Reproduce every one of the records below word for word, omitting the pictures.

[Records for pointing at text and elements]
--------------------

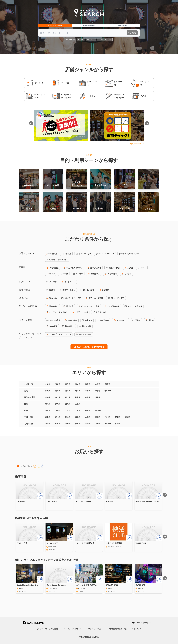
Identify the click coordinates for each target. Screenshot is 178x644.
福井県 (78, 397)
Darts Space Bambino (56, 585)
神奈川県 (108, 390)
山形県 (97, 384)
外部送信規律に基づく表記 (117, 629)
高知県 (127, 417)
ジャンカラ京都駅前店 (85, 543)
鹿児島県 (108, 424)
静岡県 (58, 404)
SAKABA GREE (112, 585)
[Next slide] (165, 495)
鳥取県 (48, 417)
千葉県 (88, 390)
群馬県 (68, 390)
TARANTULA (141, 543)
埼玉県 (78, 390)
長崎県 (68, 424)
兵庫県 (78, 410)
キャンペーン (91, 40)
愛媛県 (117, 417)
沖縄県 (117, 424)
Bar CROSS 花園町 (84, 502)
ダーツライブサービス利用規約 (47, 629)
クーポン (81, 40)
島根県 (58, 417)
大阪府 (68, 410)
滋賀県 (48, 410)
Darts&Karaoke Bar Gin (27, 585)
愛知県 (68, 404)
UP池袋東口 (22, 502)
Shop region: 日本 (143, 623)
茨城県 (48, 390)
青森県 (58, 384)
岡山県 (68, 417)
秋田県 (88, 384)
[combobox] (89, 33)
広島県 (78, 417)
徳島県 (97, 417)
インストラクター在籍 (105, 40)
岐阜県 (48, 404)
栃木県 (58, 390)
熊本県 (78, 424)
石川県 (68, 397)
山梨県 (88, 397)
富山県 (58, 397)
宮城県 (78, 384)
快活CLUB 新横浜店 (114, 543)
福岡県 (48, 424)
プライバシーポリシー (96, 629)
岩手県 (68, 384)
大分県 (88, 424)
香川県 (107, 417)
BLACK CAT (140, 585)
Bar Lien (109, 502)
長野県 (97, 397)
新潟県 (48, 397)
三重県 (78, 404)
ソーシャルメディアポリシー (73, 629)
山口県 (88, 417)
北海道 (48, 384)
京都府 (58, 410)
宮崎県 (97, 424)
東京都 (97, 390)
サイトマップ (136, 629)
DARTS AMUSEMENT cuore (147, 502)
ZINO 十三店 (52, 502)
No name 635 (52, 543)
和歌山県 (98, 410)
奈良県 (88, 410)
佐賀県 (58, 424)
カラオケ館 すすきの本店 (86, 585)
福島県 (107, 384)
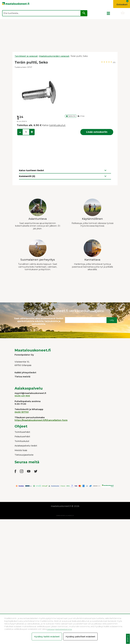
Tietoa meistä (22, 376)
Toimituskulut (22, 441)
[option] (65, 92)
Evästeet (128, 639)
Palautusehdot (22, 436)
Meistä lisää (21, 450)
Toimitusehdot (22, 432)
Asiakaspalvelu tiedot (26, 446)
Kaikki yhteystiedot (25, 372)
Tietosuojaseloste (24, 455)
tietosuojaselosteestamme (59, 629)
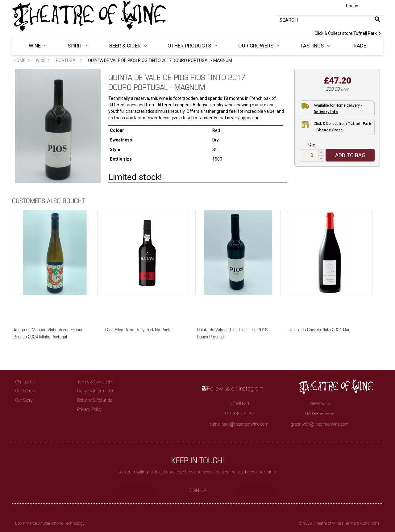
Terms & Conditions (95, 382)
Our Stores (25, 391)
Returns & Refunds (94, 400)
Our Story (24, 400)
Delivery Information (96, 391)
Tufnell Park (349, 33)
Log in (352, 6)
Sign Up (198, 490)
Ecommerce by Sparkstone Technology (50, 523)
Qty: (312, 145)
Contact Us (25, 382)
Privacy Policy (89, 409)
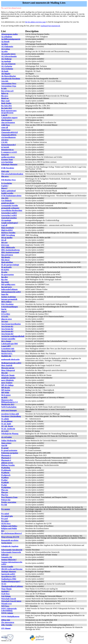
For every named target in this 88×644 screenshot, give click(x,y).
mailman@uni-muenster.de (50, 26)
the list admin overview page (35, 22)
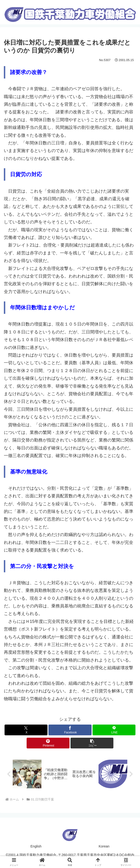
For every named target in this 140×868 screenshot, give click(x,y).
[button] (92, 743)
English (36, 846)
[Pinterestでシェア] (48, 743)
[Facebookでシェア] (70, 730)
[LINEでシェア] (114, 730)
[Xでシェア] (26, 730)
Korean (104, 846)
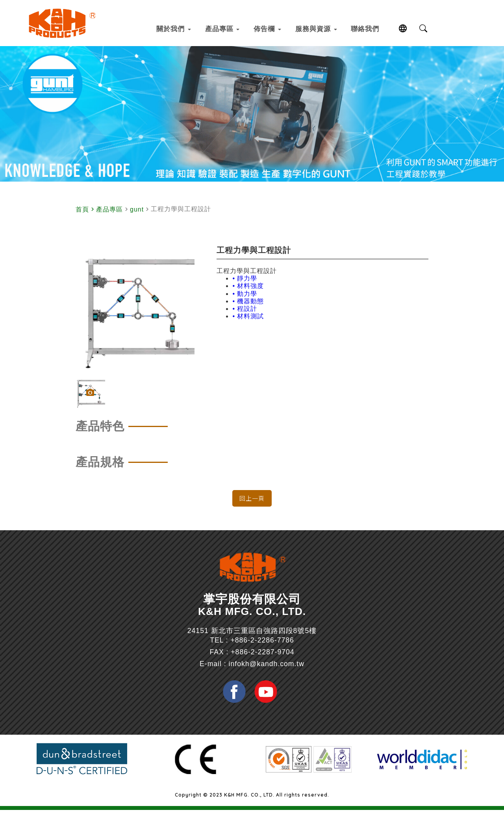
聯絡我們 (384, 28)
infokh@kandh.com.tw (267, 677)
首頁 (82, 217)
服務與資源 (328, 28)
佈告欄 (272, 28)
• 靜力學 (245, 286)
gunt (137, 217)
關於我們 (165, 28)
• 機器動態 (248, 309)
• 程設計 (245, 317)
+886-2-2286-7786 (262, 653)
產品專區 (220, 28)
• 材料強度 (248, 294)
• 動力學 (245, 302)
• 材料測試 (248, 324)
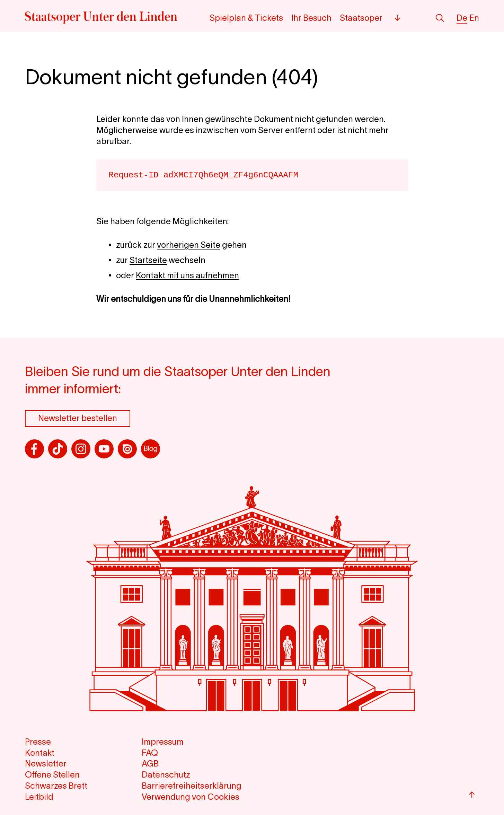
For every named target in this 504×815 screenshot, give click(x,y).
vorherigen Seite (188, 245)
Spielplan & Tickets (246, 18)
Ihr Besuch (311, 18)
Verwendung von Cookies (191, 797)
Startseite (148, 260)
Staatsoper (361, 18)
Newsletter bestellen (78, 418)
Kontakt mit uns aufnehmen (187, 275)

--------------------

** Result **
Identify the click coordinates for each target. Screenshot is 178x644.
福井県 (78, 397)
Darts Space Bambino (56, 585)
神奈川県 (108, 390)
山形県 (97, 384)
外部送信規律に基づく表記 (117, 629)
高知県 (127, 417)
ジャンカラ京都駅前店 (85, 543)
鹿児島県 (108, 424)
静岡県 (58, 404)
SAKABA GREE (112, 585)
[Next slide] (165, 495)
鳥取県 (48, 417)
千葉県 (88, 390)
群馬県 (68, 390)
TARANTULA (141, 543)
埼玉県 (78, 390)
長崎県 (68, 424)
兵庫県 (78, 410)
キャンペーン (91, 40)
愛媛県 (117, 417)
沖縄県 (117, 424)
Bar CROSS 花園町 (84, 502)
ダーツライブサービス利用規約 (47, 629)
クーポン (81, 40)
島根県 (58, 417)
大阪府 (68, 410)
滋賀県 (48, 410)
Darts&Karaoke Bar Gin (27, 585)
愛知県 (68, 404)
UP池袋東口 (22, 502)
Shop region: 日本 (143, 623)
茨城県 (48, 390)
青森県 (58, 384)
岡山県 (68, 417)
秋田県 (88, 384)
[combobox] (89, 33)
広島県 (78, 417)
徳島県 (97, 417)
インストラクター在籍 (105, 40)
岐阜県 (48, 404)
栃木県 (58, 390)
熊本県 (78, 424)
石川県 (68, 397)
山梨県 (88, 397)
富山県 (58, 397)
宮城県 (78, 384)
快活CLUB 新横浜店 (114, 543)
福岡県 (48, 424)
プライバシーポリシー (96, 629)
岩手県 (68, 384)
大分県 (88, 424)
香川県 (107, 417)
BLACK CAT (140, 585)
Bar Lien (109, 502)
長野県 (97, 397)
新潟県 (48, 397)
三重県 (78, 404)
ソーシャルメディアポリシー (73, 629)
山口県 (88, 417)
北海道 (48, 384)
京都府 (58, 410)
宮崎県 (97, 424)
東京都 (97, 390)
サイトマップ (136, 629)
DARTS AMUSEMENT cuore (147, 502)
ZINO 十三店 (52, 502)
No name 635 (52, 543)
和歌山県 (98, 410)
奈良県 (88, 410)
佐賀県 (58, 424)
カラオケ館 すすきの本店 (86, 585)
福島県 (107, 384)
Tietoa meistä (22, 376)
Toimituskulut (22, 441)
[option] (65, 92)
Evästeet (128, 639)
Palautusehdot (22, 436)
Meistä lisää (21, 450)
Toimitusehdot (22, 432)
Asiakaspalvelu tiedot (26, 446)
Kaikki yhteystiedot (25, 372)
Tietosuojaseloste (24, 455)
tietosuojaselosteestamme (59, 629)
Terms & Conditions (95, 382)
Our Stores (25, 391)
Returns & Refunds (94, 400)
Our Story (24, 400)
Delivery Information (96, 391)
Tufnell Park (349, 33)
Log in (352, 6)
Sign Up (198, 490)
Ecommerce by Sparkstone Technology (50, 523)
Qty: (312, 145)
Contact Us (25, 382)
Privacy Policy (89, 409)
For every named target in this 88×644 screenshot, give click(x,y).
mailman@uni-muenster.de (50, 26)
the list admin overview page (35, 22)
For every named target in this 140×868 screenshot, give click(x,y).
[button] (92, 743)
English (36, 846)
[Pinterestでシェア] (48, 743)
[Facebookでシェア] (70, 730)
[LINEでシェア] (114, 730)
[Xでシェア] (26, 730)
Korean (104, 846)
聯絡我們 (384, 28)
infokh@kandh.com.tw (267, 677)
首頁 (82, 217)
服務與資源 (328, 28)
佈告欄 (272, 28)
• 靜力學 (245, 286)
gunt (137, 217)
關於我們 (165, 28)
• 機器動態 (248, 309)
• 程設計 (245, 317)
+886-2-2286-7786 (262, 653)
產品專區 (220, 28)
• 材料強度 (248, 294)
• 動力學 (245, 302)
• 材料測試 (248, 324)
For every named target in this 504×815 screenshot, give click(x,y).
vorherigen Seite (188, 245)
Spielplan & Tickets (246, 18)
Ihr Besuch (311, 18)
Verwendung von Cookies (191, 797)
Startseite (148, 260)
Staatsoper (361, 18)
Newsletter bestellen (78, 418)
Kontakt mit uns aufnehmen (187, 275)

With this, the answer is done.